Solo lo scorso 12 settembre è stato chiamato a testimoniare in un processo per pedofilia riguardante la diocesi di Stettino addirittura un cardinale, il porporato polacco Kazimierz Nycz. Assieme a lui anche l’arcivescovo Marian Golebiewski. Il dibattimento era incentrato sui ripetuti abusi perpetrati su un minore, l’allora 13enne Marcin Kubicki, dal parroco Zbigniew Ryckiewicz quando Nycz era vescovo della diocesi. Il cardinale, nel mirino per non aver denunciato gli abusi, ha detto davanti ai giudici di non esserne mai stato a conoscenza e ha invitato i giornalisti a non fare un processo mediatico parallelo prima che la giustizia abbia tratto le proprie conclusioni. Il verdetto è atteso nei prossimi mesi.

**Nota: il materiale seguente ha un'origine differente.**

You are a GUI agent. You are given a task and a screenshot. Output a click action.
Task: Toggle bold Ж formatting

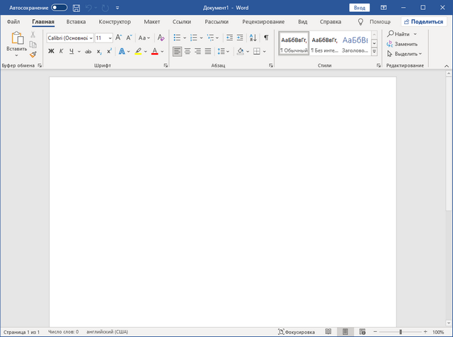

Ma i due casi hanno aperto un varco, e le vittime che prima avevano paura ora cominciano a parlare. Nel novembre del 2013 in Polonia è nata la prima associazione degli abusati da parte del clero “Nie lekajcie sie” (Non abbiate paura), che finora ha ricevuto più di 100 segnalazioni. «Tutti hanno ancora timore di uscire allo scoperto — dice il fondatore Marek Lisinski — ma ogni nostro assistito ci ha raccontato che conosce altre vittime dello stesso prete». Il corrispondente olandese da Varsavia, Ekke Overbek, che per primo si occupò degli abusi in Polonia, ha scritto un libro dal titolo “Abbiate paura”. E oggi conferma la vergogna della Chiesa polacca: «Supponendo che ogni prete pedofilo abbia molestato nel corso della sua vita 10 bambini, arriviamo a circa 300 vittime. E siccome dopo la Seconda guerra mondiale in Polonia si sono succedute quasi tre generazioni di sacerdoti, ciò farebbe già circa un migliaio di vittime. In realtà si potrebbe presumere che le vittime polacche siano molte di più».
Lo scorso giugno la Chiesa polacca ha anche celebrato una liturgia penitenziale per gli abusi sessuali nella basilica di Cracovia. Vi hanno partecipato il nunzio apostolico in Polonia, monsignor Celestino Migliore, il primate di Polonia Wojciech Polak, l’arcivescovo di Cracovia cardinale Stanislaw Dziwisz, nonché il gesuita Adam Zak, direttore del Centro per la protezione dei bambini della Conferenza episcopale polacca. A lui è stato affidato nel 2013 l’ingrato compito di occuparsi degli scandali. Lo stesso padre Zak ha rivelato che, nel Paese di Wojtyla, negli ultimi tre anni ben 19 sacerdoti sono stati condannati per pedofilia.